California Supreme Court Watch

Apr 22, 2020
Serova v. Sony Music Entertainment, S260736.

#20-110 Serova v. Sony Music Entertainment, S260736. (B280526; 44 Cal.App.5th 103; Los Angeles County Superior Court; BC548468.)  Petition for review after the Court of Appeal affirmed in part and reversed in part an order granting in part and denying in part a special motion to strike in a civil action. This case presents the following issues: (1) Do representations a seller made about a creative product on the product packaging and in advertisements during an ongoing controversy constitute speech in connection with an issue of public interest within the meaning of the anti-SLAPP statute (Code of Civ. Proc., § 425.16)? (2) For purposes of liability under the Unfair Competition Law (Bus. & Prof. Code, § 17200 et seq.) and the Consumer Legal Remedies Act (Civ. Code, § 1750 et seq.), do the seller’s marketing representations constitute commercial speech, and does it matter if the seller lacked personal knowledge that the representations were false? (See Kasky v. Nike, Inc. (2002) 27 Cal.4th 939.)

Review granted: 4/22/2020

Case fully briefed: 11/12/2020

Cause argued and submitted: 5/24/2022

Notice of Settlement: 8/10/2022

Opinion filed: Judgment reversed: 8/18/2022

See the California Court of Appeal Opinion.

See the Petition for Review.

See the Oral Argument.

See the California Supreme Court Opinion.  (Serova v. Sony Music Entertainment et al. (2022) 13 Cal.5th 859.)

“The Court of Appeal concluded the motion to strike [under California’s anti-SLAPP statute], should be granted, reasoning the First Amendment shields album marketers [who marketed Michael, an album of music billed as Michael Jackson’s first posthumous release] from liability….  The album marketers’ statements were, in the [Court of Appeal]’s view, noncommercial, because they ‘were directly connected to music that itself enjoyed full protection under the First Amendment’ and ‘concerned a publicly disputed issue about which [the speaker] had no personal knowledge.’  [Citation.]  We disagree and reverse.”

“The album-back statement and video were commercial advertising meant to sell a product, and generally there ‘can be no constitutional objection to the suppression of commercial messages that do not accurately inform the public.’ (Central Hudson Gas & Elec. v. Public Serv.
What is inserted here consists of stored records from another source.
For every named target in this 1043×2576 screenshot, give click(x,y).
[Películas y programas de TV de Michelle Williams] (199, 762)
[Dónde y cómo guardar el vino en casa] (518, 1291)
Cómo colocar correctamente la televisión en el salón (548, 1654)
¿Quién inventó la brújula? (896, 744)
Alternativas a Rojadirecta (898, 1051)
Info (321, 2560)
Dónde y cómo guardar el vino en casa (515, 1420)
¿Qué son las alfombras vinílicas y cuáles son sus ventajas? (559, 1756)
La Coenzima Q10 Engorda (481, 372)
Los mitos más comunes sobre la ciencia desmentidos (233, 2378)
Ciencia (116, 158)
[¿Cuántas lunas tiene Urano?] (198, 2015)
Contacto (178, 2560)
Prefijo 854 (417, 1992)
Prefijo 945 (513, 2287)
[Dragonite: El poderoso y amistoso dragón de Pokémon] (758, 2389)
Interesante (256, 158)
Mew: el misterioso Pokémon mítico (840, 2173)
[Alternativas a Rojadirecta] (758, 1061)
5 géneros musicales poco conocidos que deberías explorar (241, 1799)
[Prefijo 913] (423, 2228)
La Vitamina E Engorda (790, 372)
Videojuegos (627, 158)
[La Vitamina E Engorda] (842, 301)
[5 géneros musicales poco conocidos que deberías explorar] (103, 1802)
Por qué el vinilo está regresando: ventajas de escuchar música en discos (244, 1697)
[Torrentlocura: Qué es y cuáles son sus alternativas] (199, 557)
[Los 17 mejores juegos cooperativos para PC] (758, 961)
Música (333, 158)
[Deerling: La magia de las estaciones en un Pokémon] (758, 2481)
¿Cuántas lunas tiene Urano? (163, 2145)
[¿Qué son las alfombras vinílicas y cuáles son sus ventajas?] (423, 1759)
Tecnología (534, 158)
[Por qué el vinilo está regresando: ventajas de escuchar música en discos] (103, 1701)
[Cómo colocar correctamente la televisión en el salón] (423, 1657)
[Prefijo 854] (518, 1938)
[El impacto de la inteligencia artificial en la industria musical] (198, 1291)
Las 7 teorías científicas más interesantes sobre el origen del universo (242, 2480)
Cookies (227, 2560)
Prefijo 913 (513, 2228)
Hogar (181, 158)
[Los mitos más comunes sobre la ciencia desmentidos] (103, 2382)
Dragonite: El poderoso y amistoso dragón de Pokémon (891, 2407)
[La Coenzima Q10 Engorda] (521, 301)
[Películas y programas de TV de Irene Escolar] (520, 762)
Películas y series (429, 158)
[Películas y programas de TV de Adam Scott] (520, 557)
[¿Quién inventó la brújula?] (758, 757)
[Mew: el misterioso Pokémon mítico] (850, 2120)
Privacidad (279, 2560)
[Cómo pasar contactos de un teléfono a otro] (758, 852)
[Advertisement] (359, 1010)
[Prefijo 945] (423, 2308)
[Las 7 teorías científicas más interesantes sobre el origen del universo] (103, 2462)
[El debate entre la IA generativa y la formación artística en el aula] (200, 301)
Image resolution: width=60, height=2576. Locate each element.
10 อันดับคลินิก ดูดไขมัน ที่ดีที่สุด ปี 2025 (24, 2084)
Comm’n (1980) 447 U.S. 557, 563 (Central Hudson).)  We recognize artistic works such as albums, in some instances, enjoy robust First Amendment protections, but that does not turn all marketing of such works into noncommercial speech, and it does not do so in this case.  Additionally, a seller’s purported lack of knowledge of falsity does not tell us whether that seller’s speech is commercial or noncommercial, and commercial speech does not shed its commercial nature simply because a seller makes a statement without knowledge or that is hard to verify.  The First Amendment has long coexisted with no-fault false advertising laws.'”

“After full briefing from the parties and amici curiae, and after oral argument in this court, Sony informed us that the parties ‘reached an agreement to settle the case independent of the outcome of the opinion from this Court, subject to the superior court’s approval of the dismissal of the action pursuant to California Rules of Court 3.770,’ governing dismissals of class actions.  Serova responded, asking us to decide this matter because the settlement is not yet approved and because of the importance of the issues.  Whether or not the yet-to-be-approved settlement moots the parties’ dispute, we render this opinion ‘[i]n light of the important issues presented.’ (Berroteran v. Superior Court (2022) 12 Cal.5th 867, 877; see State of Cal. ex rel. State Lands Com. v. Superior Court (1995) 11 Cal.4th 50, 62.)”

Justice Jenkins authored the opinion of the Court, in which Chief Justice Cantil-Sakauye and Justices Corrigan, Liu, Kruger, Groban, and Guerrero concurred.